This was my weekly newspaper column from a couple of weeks ago.
The air, just as the time to break the Ramadan fast draws near, feels different. It’s not just the sweet softness of dusk that means that you can almost taste it in your mouth like melting caramel, or the golden haze of the sun diffracted through the kitchen window that makes its scent linger like the smell of cookies browning in the oven. It is that the air at the time of iftar carries the fragrance and memories of childhood.
If as an adult you can never find food that is as tasty as your mother’s cooking, then the food she cooked for iftar is a hyperbolic form of nostalgia evoking heightened senses.
For me, it is the smell of roti, Indian unleavened bread, that triggers the nostalgia.
They were hand-kneaded from wholemeal flour and water, a task that I took over once my child’s hands were large enough to grasp the sticky ball, and strong enough to pummel it into a stretchy dough.
I would help my mother roll it into perfect circles and then let it cook in an iron griddle for a few seconds on each side, flipping it backwards and forwards until it was cooked all the way through and evenly toasted on both sides. I would then cover it with butter, place it with the other rotis, and close the lid firmly on the tin so they stayed moist and soft until the time for iftar.

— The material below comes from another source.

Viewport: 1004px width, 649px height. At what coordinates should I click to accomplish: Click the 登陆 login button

Ramadan is not just about memory, it is about tradition and culture. And so while the rotis of my Indian extraction still make my mouth water, my East African heritage evokes Ramadan’s sense of reconnection to my roots.

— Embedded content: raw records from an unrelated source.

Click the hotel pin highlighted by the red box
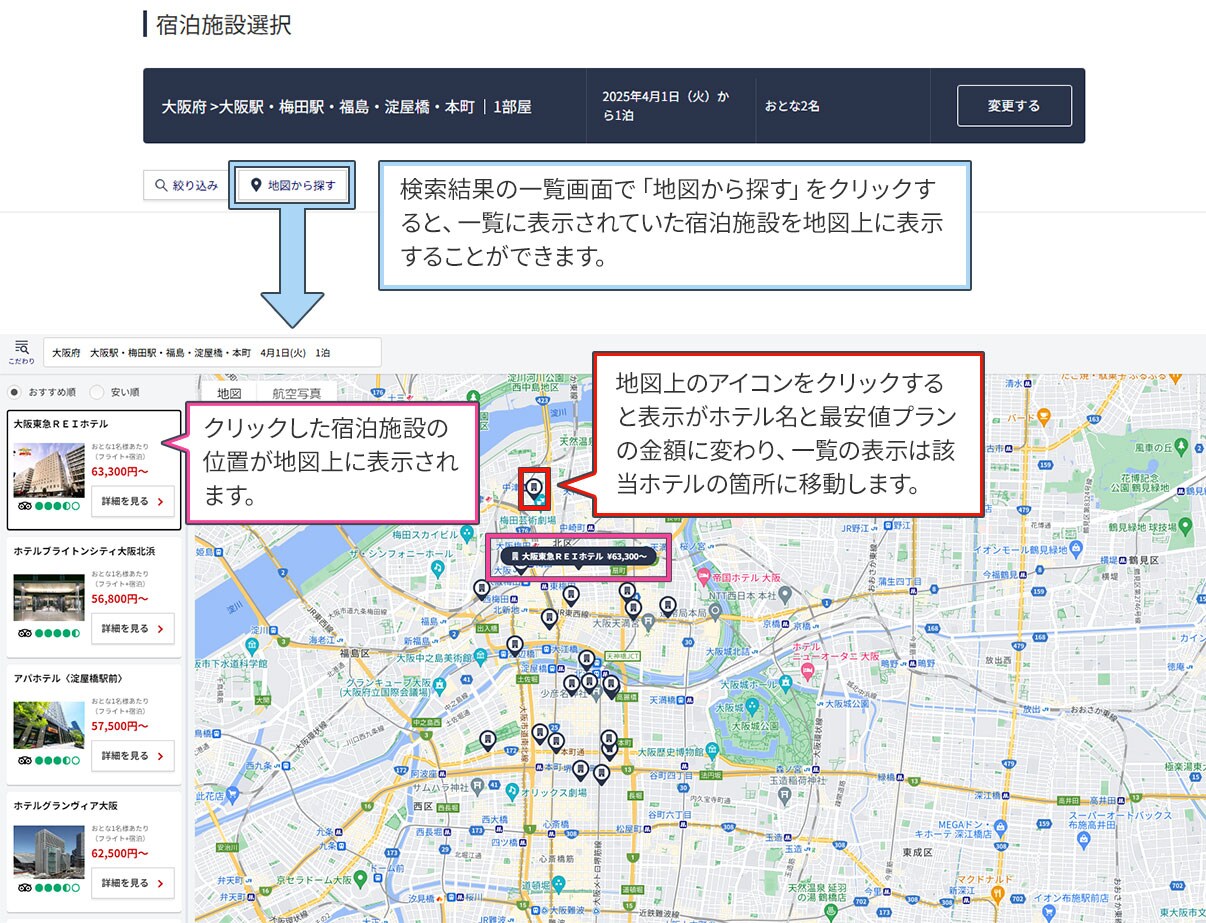 [535, 487]
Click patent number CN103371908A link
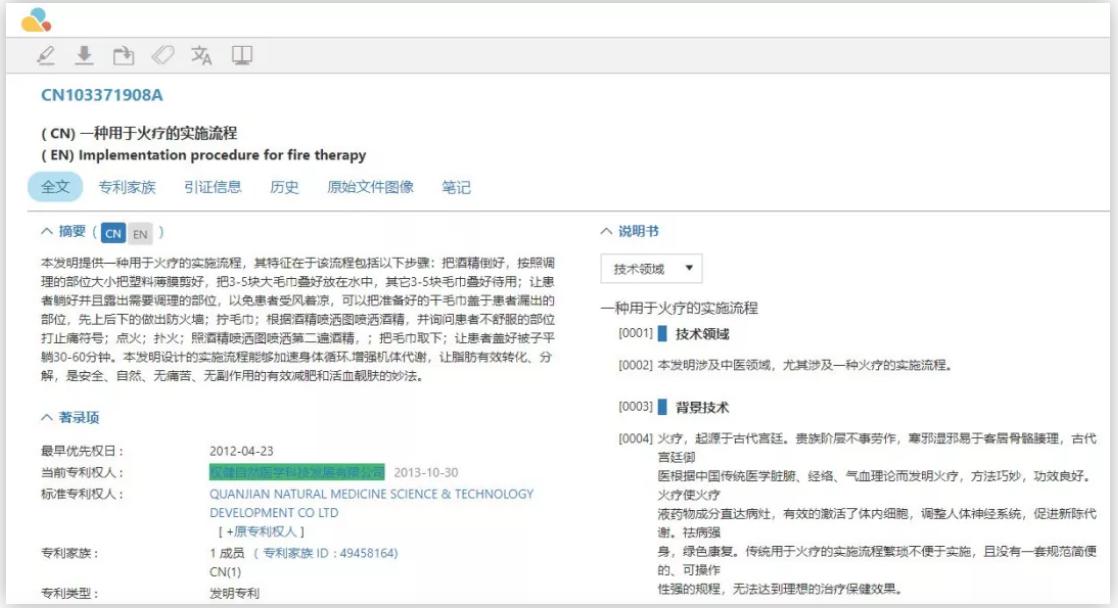 click(x=101, y=95)
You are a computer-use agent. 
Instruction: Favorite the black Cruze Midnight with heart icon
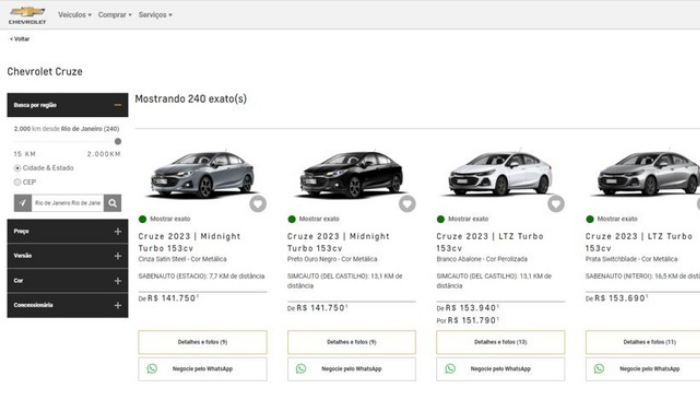pyautogui.click(x=407, y=204)
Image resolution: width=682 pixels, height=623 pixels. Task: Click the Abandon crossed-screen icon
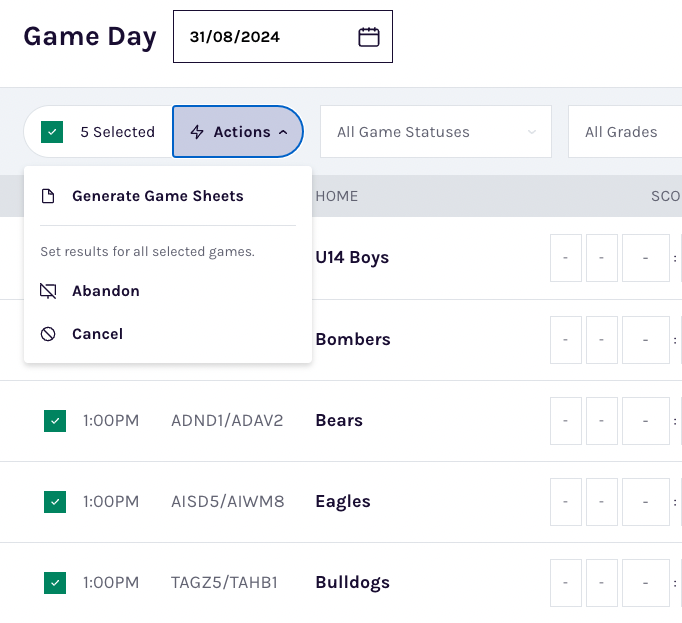click(48, 291)
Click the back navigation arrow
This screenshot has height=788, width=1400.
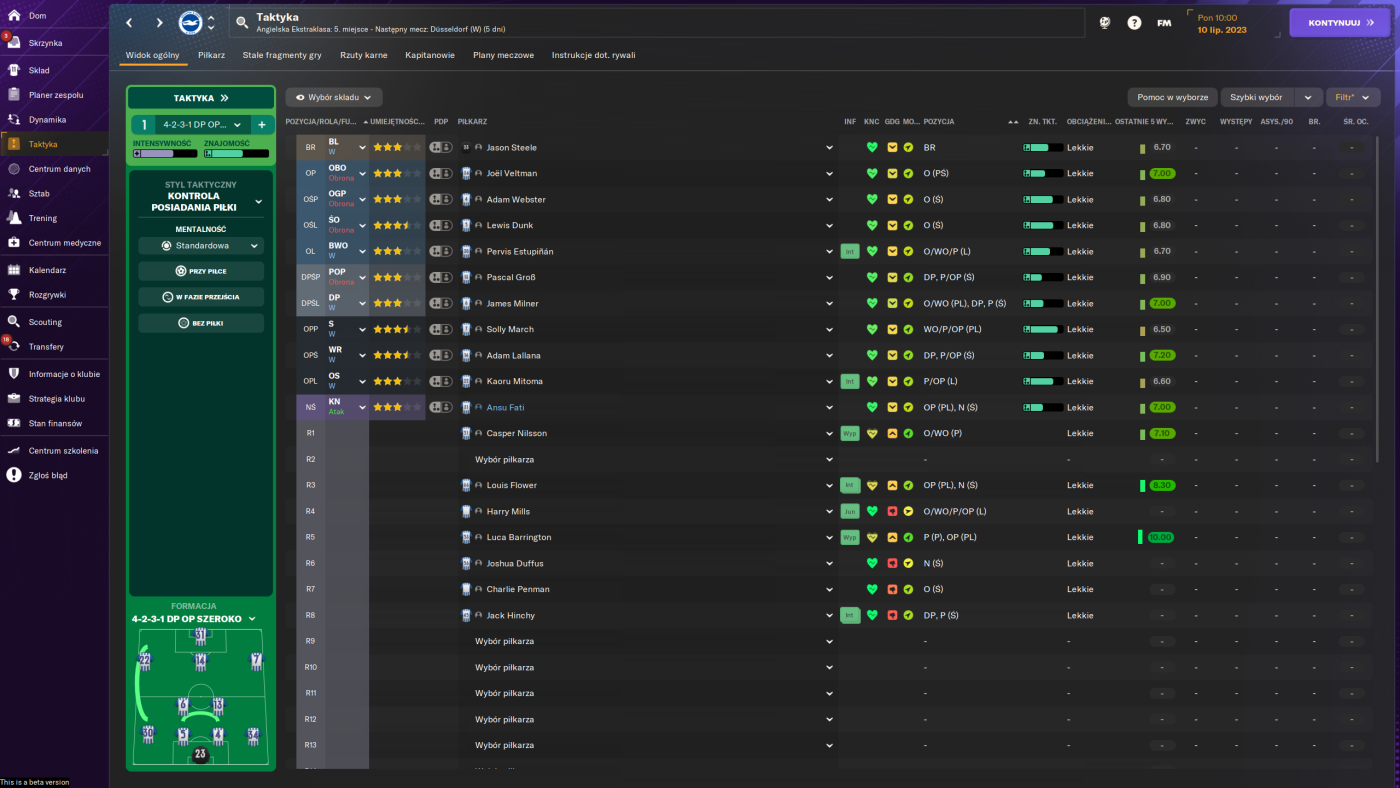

My favourite of these is the most deliciously named, and delicious tasting Makati Mamina. It is an East African sweet made of ground rice, coconut and yeast, and then gently cooked in a large deep frying pan until the coconut rice has set into a gooey crumbly sweet. To give it a golden kiss it is then grilled until brown on top.
For me, that is the taste of Ramadan.
I was reminded of this dish when I was sent an email of traditional Ramadan recipes from a friend of a background similar to mine.
It was circulated among those of us who had shared childhoods drooling over the same iftar foods.
I read through the recipes not just with my taste buds on fire, but with my rose-tinted spectacles pushed firmly back on the bridge of my nose remembering a more innocent and pleasurable Ramadan.
There was no work, no childcare duties, no worries about the world to interfere with the pure task of fasting.
The reason those rotis and that makate still taste so good is not just because nostalgia makes food taste better.
It is because it reminds me of a time when I was more innocent. And innocence doesn’t just heighten taste – it heightens gratitude for what you have, through the sheer pleasure of having it, through the simple accomplishment of the task of fasting.
As an adult that gratitude comes from another source: the result of understanding that we are fortunate for what we have when so many round the world, like those many thousands of people suffering from famine in East Africa, have not just little, but nothing.
As an adult that means the goal of the fast has been achieved: it reminds us not just of the pleasure of food but the pain of others.